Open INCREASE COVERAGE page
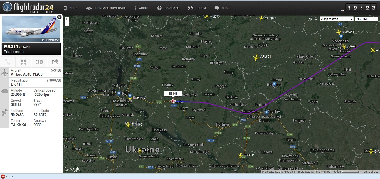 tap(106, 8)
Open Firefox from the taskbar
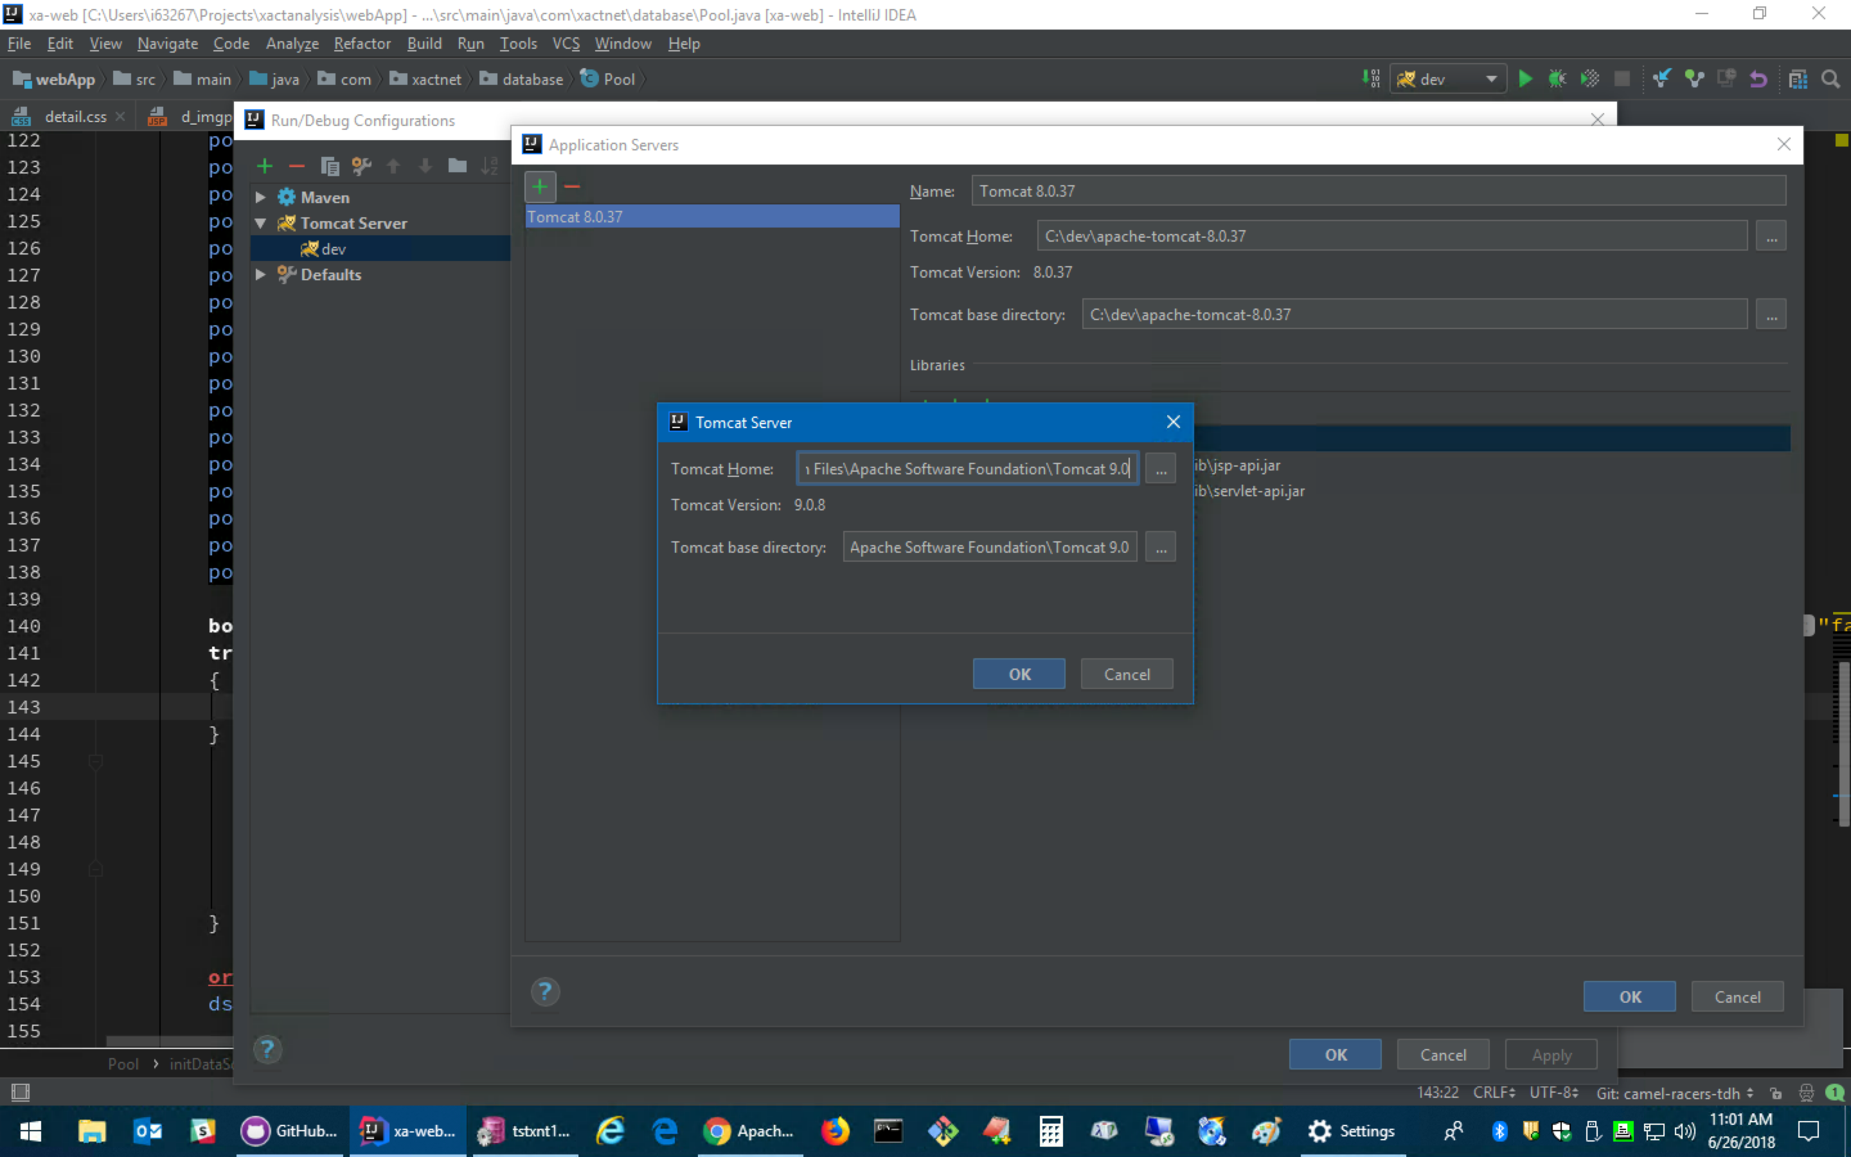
==
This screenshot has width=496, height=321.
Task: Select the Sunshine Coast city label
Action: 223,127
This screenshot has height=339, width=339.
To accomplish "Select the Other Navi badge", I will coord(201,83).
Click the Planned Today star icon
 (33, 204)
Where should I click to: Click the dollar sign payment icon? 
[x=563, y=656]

*Instruction*
Rewrite only the records in the part that opens with the line containing "Click the Planned Today star icon" and closes with the line containing "[x=563, y=656]", both of those lines included. Keep the requests unchanged, but multiply every coordinate in the answers by 1.4 and round each result to a whole number, rounding halves up.

*The result*
Click the Planned Today star icon
 (46, 286)
Where should I click to: Click the dollar sign payment icon? 
[x=788, y=918]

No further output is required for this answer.